You cannot stop progress. Doesn’t mean you have to like it, but good luck stopping it. Remember that as we delve in to the hot topic of the day: The FCC is (finally) going to revisit the issue of in-flight cell phone use on airplanes within the United States.
The FCC’s responsibility is to manage the radio spectrum to ensure that the systems are safe, that they don’t interfere with each other. It is pretty clear at this point that the interference issues simply do not exist. Newer avionics systems on aircraft and better engineering on the phones means the safety issues are easily met. They are supposed to help increase the connectivity available to everyone, not limit it. In many ways it is surprising they’ve taken this long to act.
So once that issue is addressed, what next?
This is going to happen. The rule will change. It might not happen at this particular meeting in mid-December but the rule will change eventually. And so airlines will be permitted to add pico-cells, small cell phone transponders, on to their planes and handle the voice and data traffic from phones. But will they?
Ultimately the decision on whether to add the hardware on board will become an economic one. The kit costs money to buy, money to install, money to operate and money to fly the extra weight around all day every day. And if no one is paying to use it then that’s going to be a tough argument to make to the airlines. Then again, most airlines are also installing in-flight wifi today even though it doesn’t actually appear to be profitable as a standalone product.
Plus there is the part where people apparently don’t want the systems available. At least that’s what they say when polled. Pundits have been all over the news, blogs, TV and anywhere else they can show up reminding us all that no one wants to sit next to others talking on the plane. And yet there is the actual behavior as well. Lots of people say they don’t want something and then end up doing it anyways. Maybe in-flight cell phone use will be different, but I’m betting against that. Human nature is funny that way.
From time to time I try to remind myself that many airlines already offer the service today, just none in the USA. And, best as I can tell, there haven’t been brawls on board.
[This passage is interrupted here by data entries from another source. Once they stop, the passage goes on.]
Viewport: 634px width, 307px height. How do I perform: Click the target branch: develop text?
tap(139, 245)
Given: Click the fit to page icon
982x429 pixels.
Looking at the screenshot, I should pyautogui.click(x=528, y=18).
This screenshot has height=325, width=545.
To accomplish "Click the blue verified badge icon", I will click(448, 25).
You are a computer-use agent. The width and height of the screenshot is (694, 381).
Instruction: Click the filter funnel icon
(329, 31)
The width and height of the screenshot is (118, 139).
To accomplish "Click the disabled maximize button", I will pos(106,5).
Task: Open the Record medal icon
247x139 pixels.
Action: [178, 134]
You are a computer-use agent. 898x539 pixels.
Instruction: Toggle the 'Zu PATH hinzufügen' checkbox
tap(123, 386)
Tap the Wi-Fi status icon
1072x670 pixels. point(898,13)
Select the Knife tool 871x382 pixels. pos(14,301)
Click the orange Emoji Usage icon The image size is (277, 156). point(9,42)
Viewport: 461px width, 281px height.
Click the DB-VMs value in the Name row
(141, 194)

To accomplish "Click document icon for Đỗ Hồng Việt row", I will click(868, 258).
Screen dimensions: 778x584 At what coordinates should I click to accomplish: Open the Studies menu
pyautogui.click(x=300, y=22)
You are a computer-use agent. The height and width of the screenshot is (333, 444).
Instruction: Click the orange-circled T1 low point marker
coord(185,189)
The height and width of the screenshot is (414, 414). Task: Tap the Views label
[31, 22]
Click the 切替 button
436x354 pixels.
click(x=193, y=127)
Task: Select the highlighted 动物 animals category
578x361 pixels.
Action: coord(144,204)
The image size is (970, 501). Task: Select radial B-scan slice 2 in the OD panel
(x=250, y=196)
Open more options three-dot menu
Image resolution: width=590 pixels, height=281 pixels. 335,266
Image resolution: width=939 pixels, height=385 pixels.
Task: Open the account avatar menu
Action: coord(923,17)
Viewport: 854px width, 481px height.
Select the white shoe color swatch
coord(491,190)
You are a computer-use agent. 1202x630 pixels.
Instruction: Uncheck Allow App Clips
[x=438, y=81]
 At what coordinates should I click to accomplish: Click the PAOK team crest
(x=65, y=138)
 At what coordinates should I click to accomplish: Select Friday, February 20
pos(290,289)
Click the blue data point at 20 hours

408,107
Maybe that’s because all those passengers are better/nicer/more civil than people in the USA. Or maybe the issue isn’t really all that significant. I’ve been that guy who used the old AirFone system to call in for a conference call. Sure, I didn’t talk much, but no one tried to kill me.
Quite frankly, it may be a moot point in the very near future anyways. As voice calls are becoming data traffic on the network rather than a a separate service the ability to regulate them separately will start to vanish. The connectivity providers may be trying to block voice calls on their data networks in-flight today but they aren’t there yet. I’ve sat across the aisle from the guy having a Facetime conversation with someone on the ground. The main annoyance was that it slowed down my connectivity. Gogo has their new “text and talk” feature which makes the ground-based services operate virtually seamlessly in the sky. And consumers are likely to stay ahead of the operators on this front, just like they have in the past. Airlines may be saying today that they’re in no rush to implement the service but it remains unclear just how long that will last.
You can try to stop a freight train rolling down the tracks but it is a futile effort. Tilting at windmills and all.
Oh, and if anyone is surprised by the timing of the FCC’s move you shouldn’t be. The new Chairman of the group – sworn in earlier this month – used to work as a lobbyist for the cable and wireless communications industries. His background is in trying to help those groups make more money. Certainly his efforts to expand the places they can sell their services, including on airplanes, shouldn’t be too shocking a development.